- **WORK REQUIRED**
Each record below should be returned exactly, with its pictures left out.

==*==

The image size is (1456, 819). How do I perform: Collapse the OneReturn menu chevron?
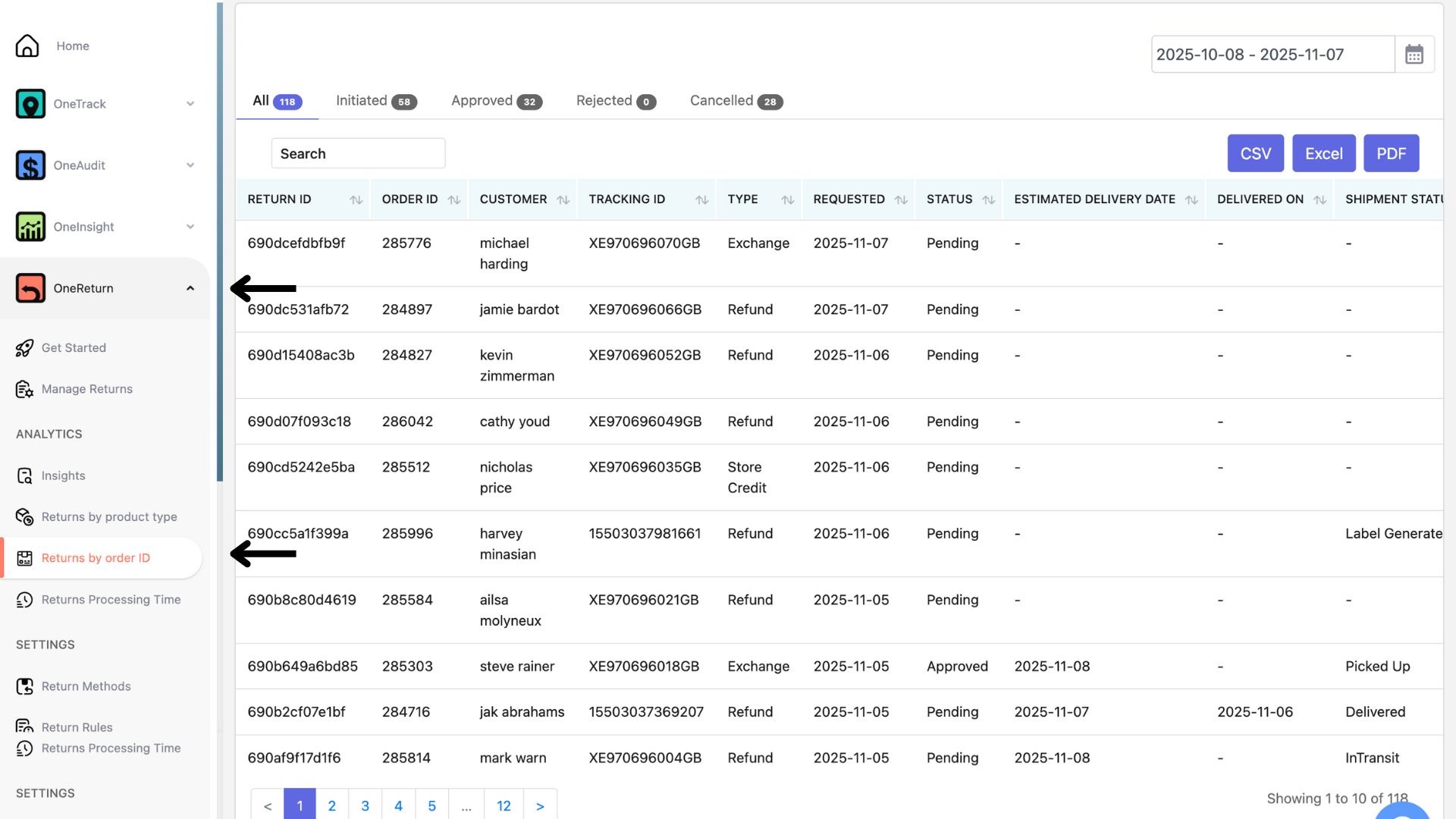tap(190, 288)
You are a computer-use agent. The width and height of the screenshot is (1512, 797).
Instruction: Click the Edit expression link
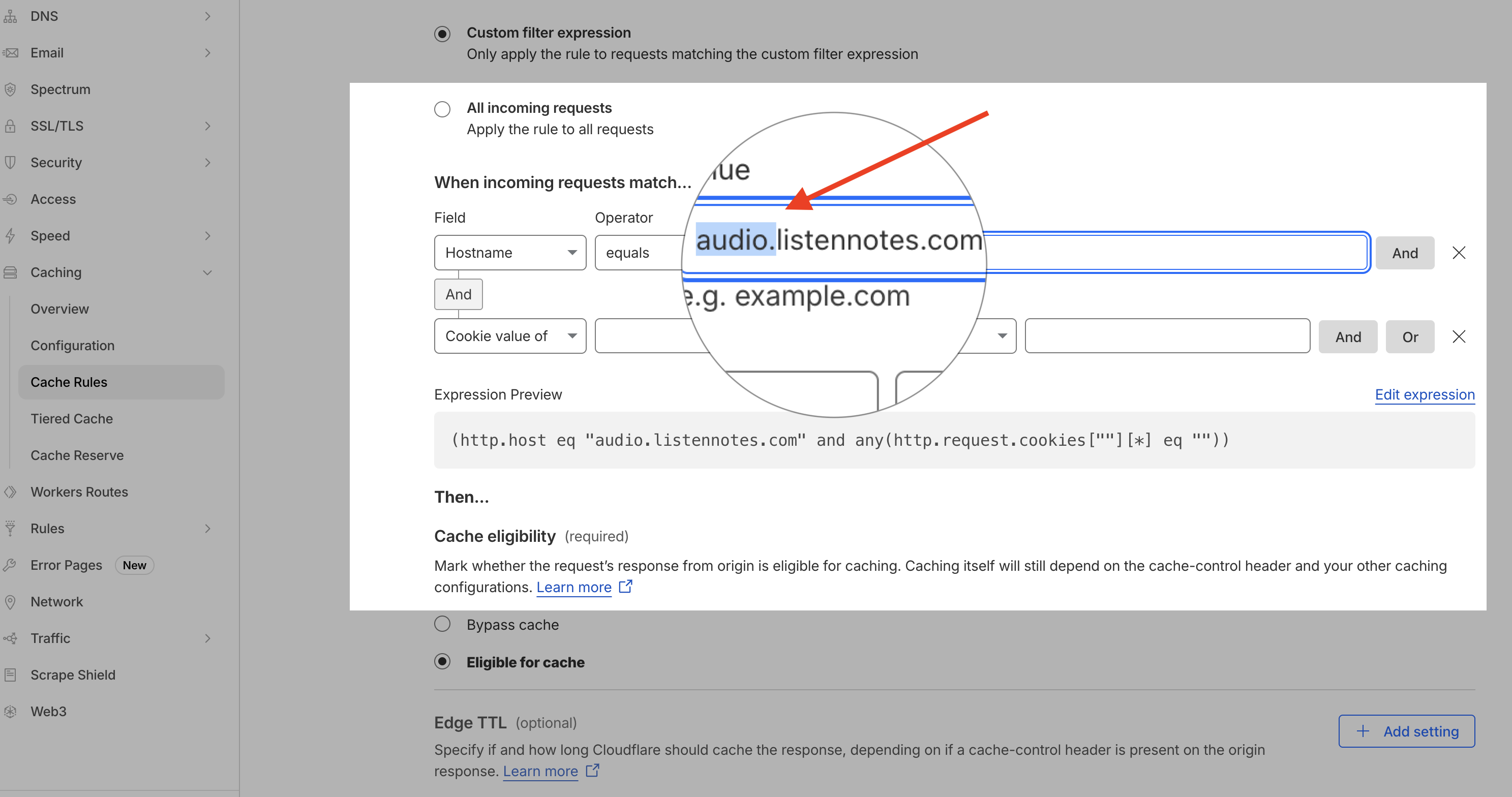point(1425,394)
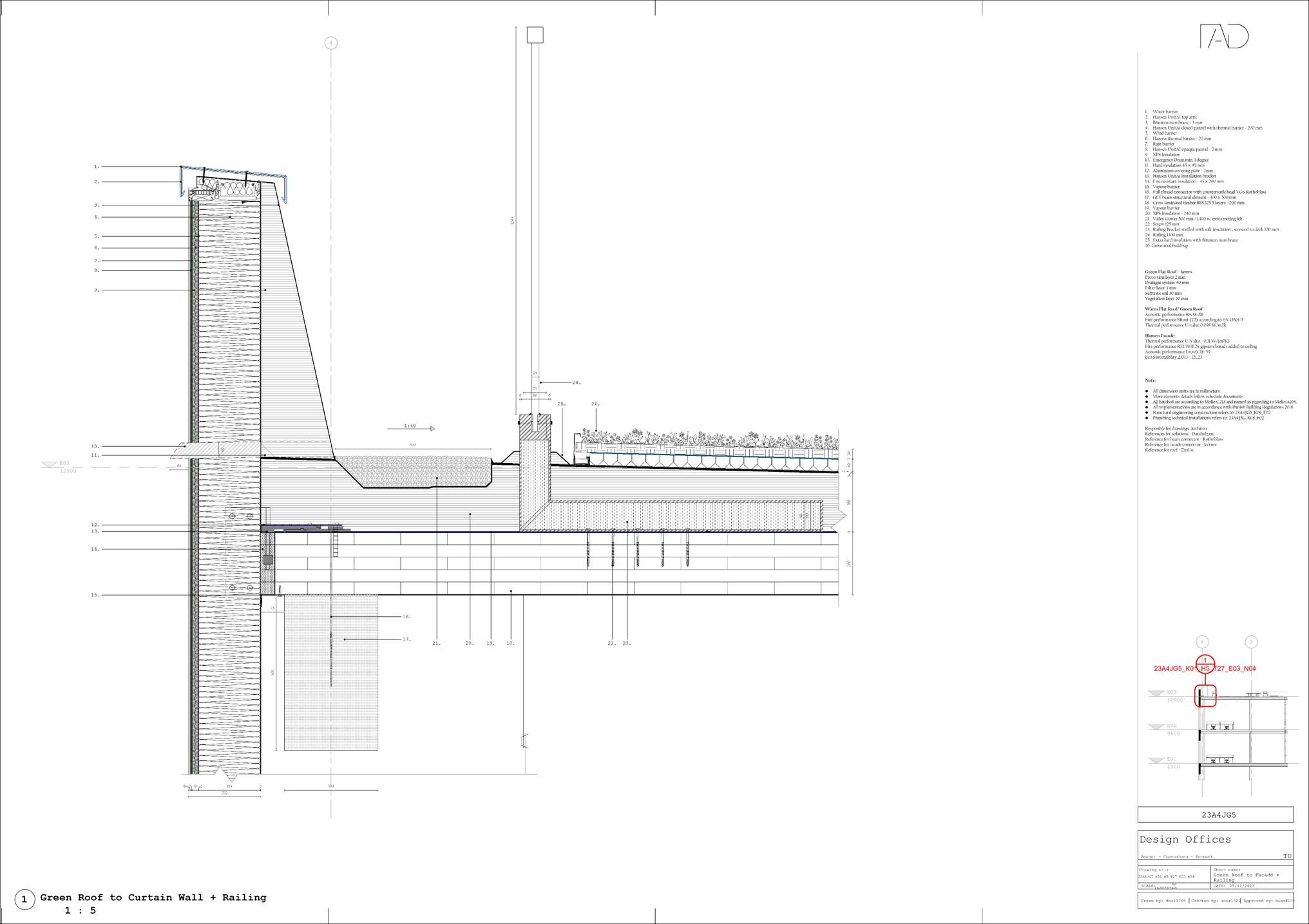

==*==

- **RESULT**
The image size is (1456, 819). How do I perform: Collapse the OneReturn menu chevron?
tap(190, 288)
You are a computer-use agent. The width and height of the screenshot is (1512, 797).
Instruction: Click the Edit expression link
point(1425,394)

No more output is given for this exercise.